§ Written exercise: Recast the data, from its start through the line containing "(x=20, y=317)" (both included), as a Markdown table with a Row column for the number and a Line column for the line. Omit blank lines and leave the pictures out.

------------------------

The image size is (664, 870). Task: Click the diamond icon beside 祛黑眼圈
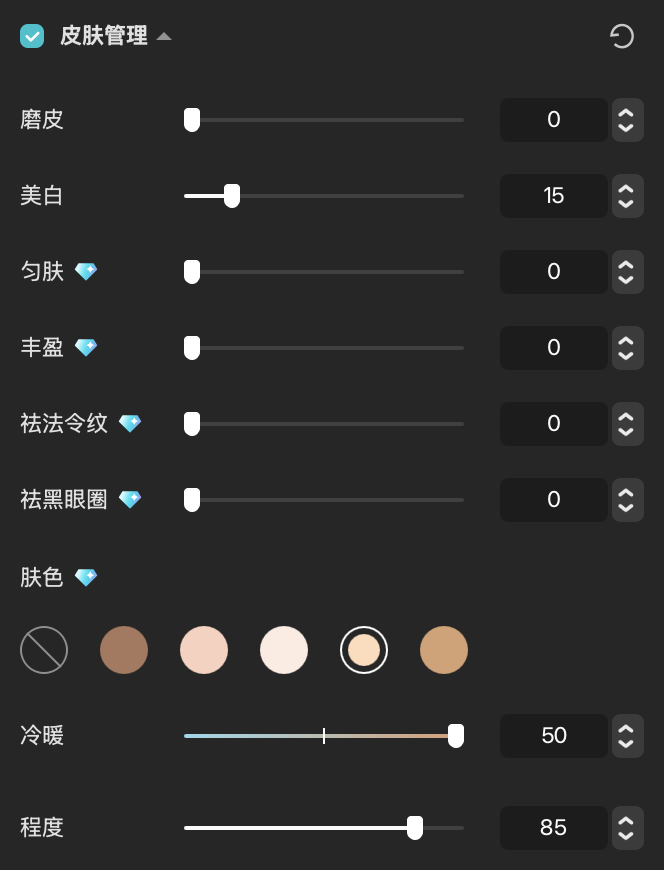click(x=130, y=499)
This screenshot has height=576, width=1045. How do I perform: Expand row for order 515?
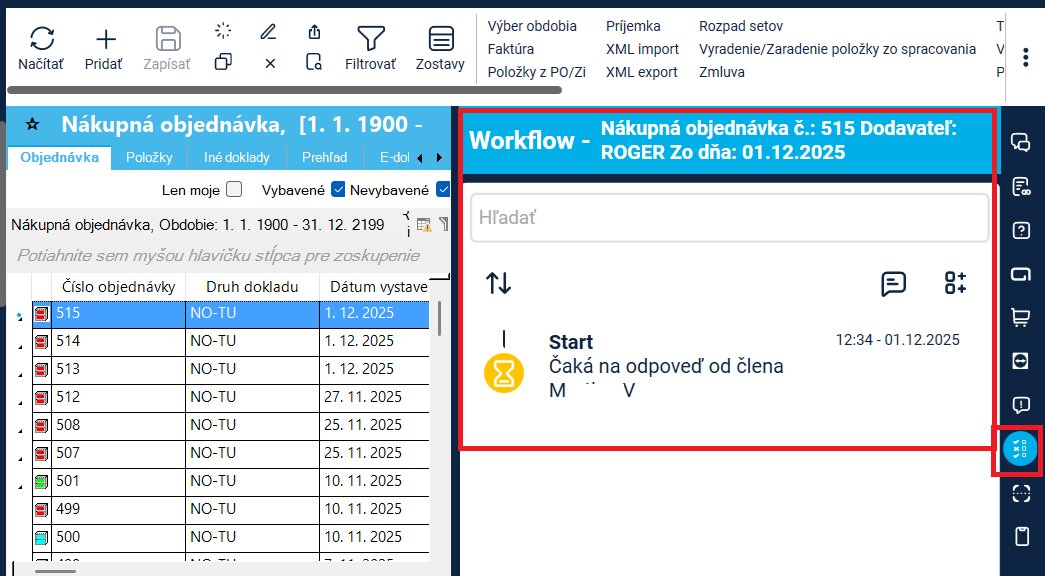(x=20, y=317)
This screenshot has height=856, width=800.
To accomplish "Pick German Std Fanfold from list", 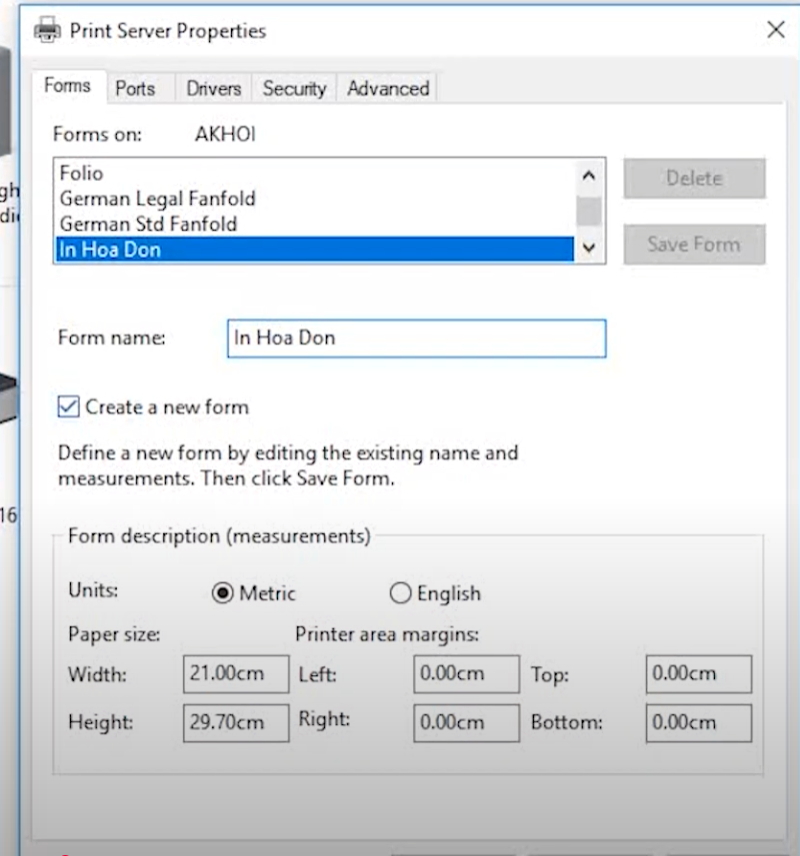I will click(148, 224).
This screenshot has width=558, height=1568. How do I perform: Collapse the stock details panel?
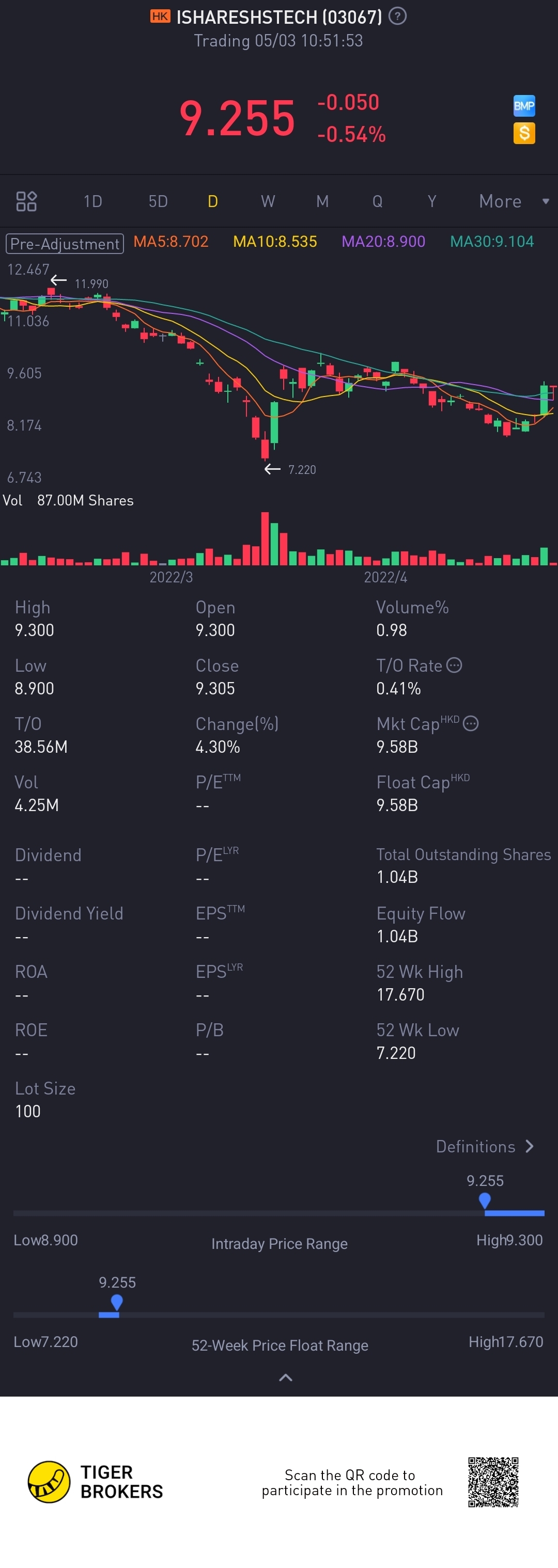(285, 1378)
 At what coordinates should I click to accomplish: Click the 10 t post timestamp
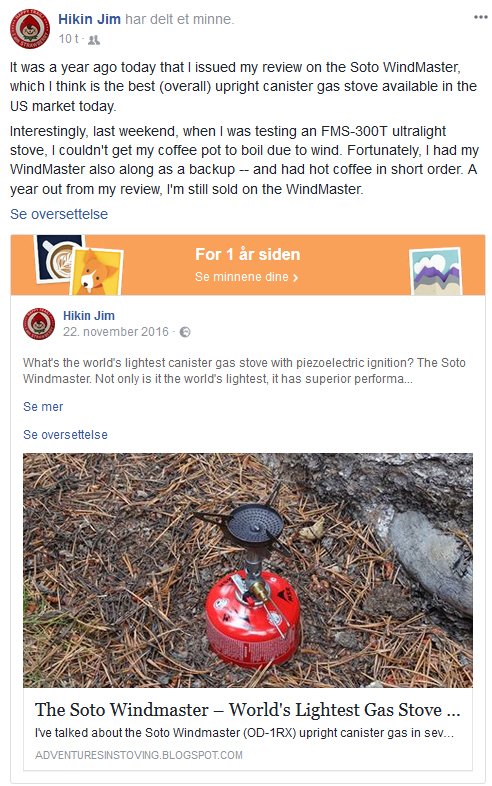tap(69, 39)
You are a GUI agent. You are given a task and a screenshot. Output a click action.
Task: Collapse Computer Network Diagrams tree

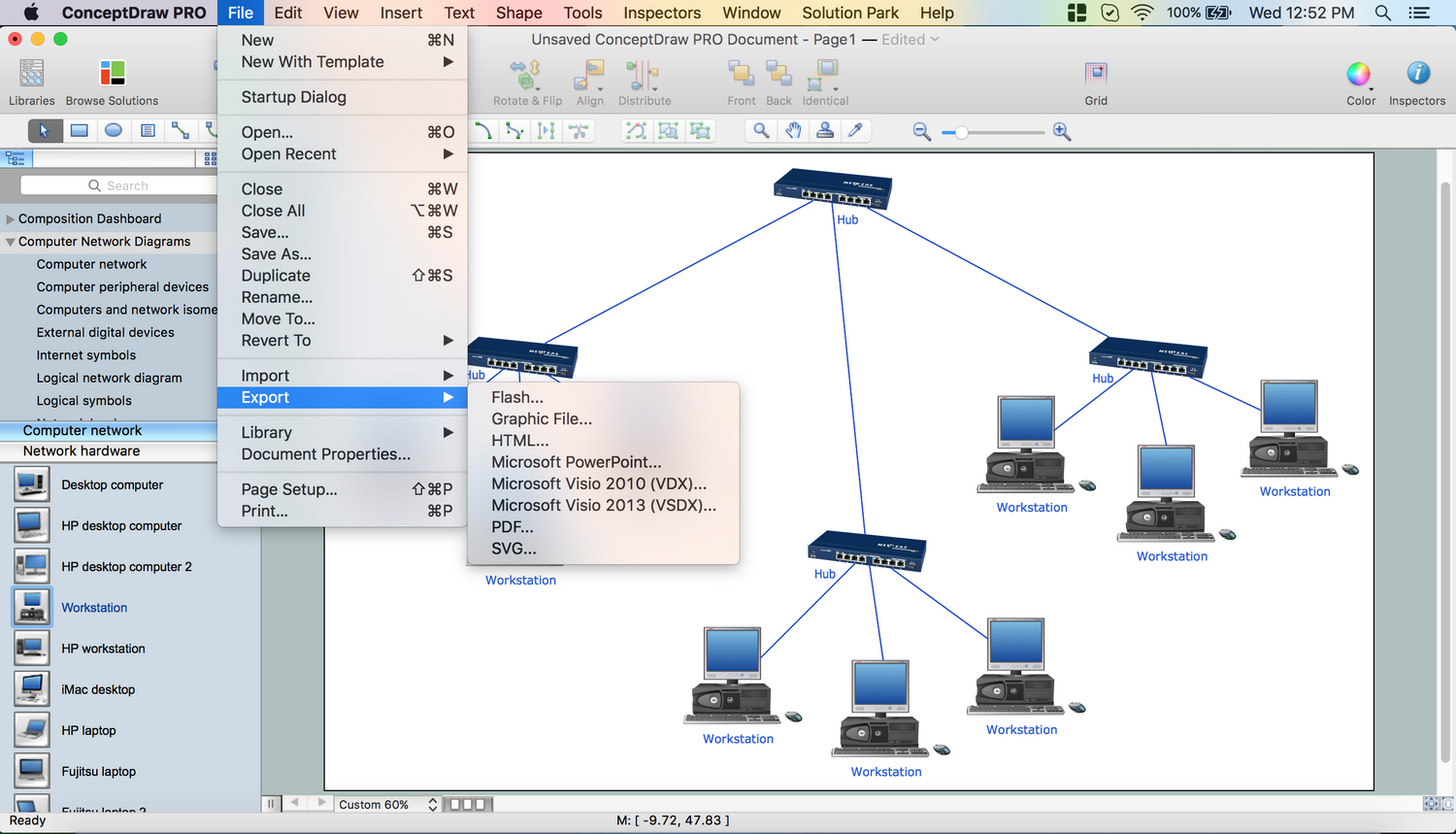click(x=11, y=242)
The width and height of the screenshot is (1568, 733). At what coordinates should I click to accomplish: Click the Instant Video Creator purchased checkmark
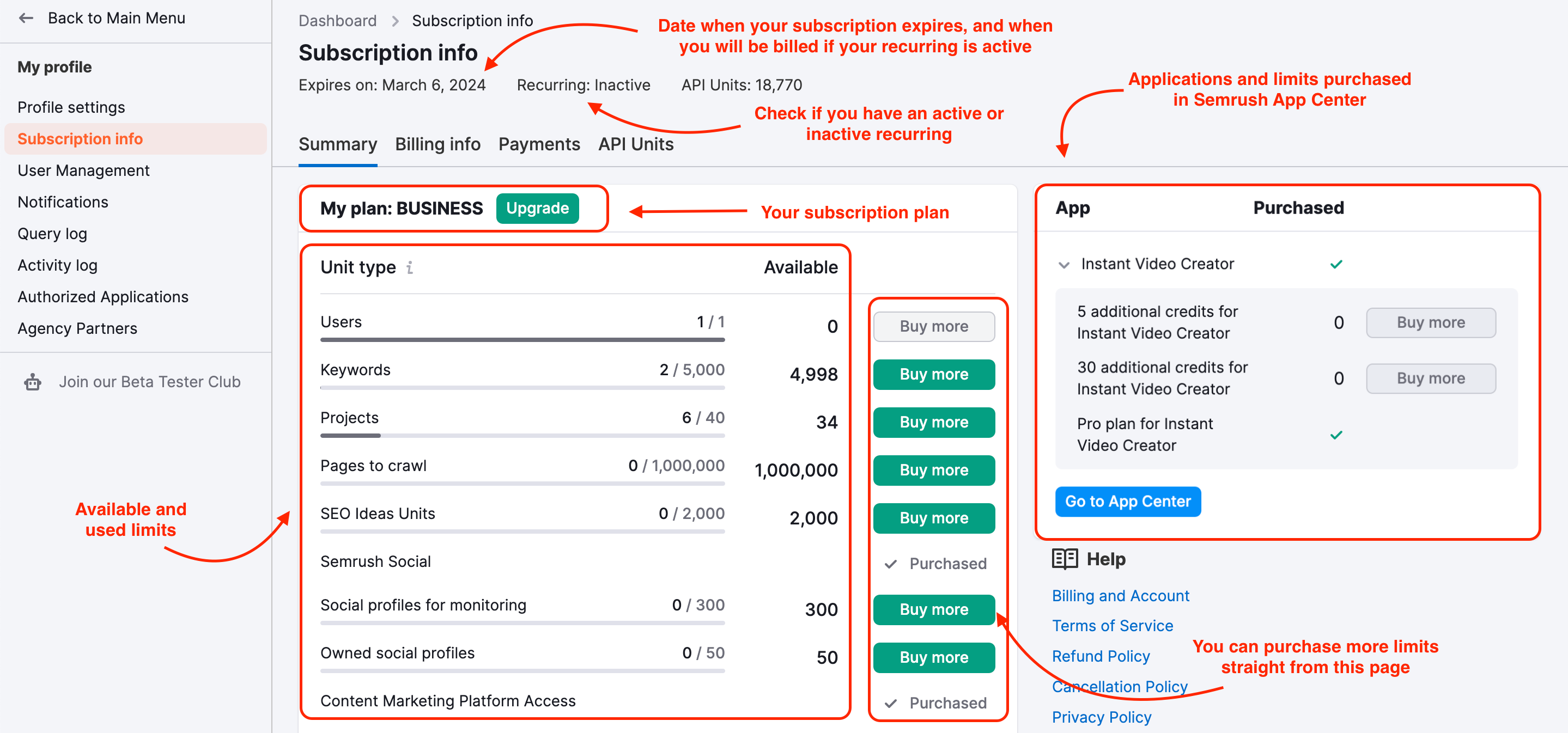point(1336,265)
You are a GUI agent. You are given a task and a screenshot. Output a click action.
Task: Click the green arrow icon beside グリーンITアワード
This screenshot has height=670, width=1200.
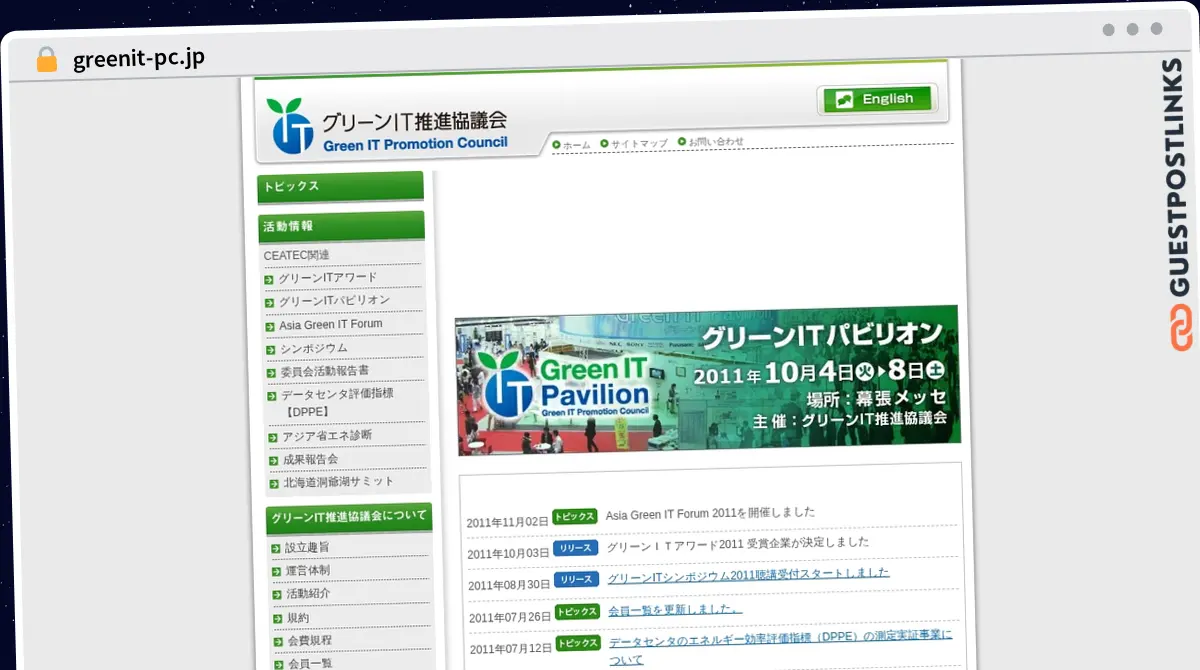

------------------------

§ Exercise response:
| Row | Line |
|---|---|
| 1 | The image size is (664, 870). Task: Click the diamond icon beside 祛黑眼圈 |
| 2 | click(x=130, y=499) |
| 3 | This screenshot has height=576, width=1045. How do I perform: Expand row for order 515? |
| 4 | (x=20, y=317) |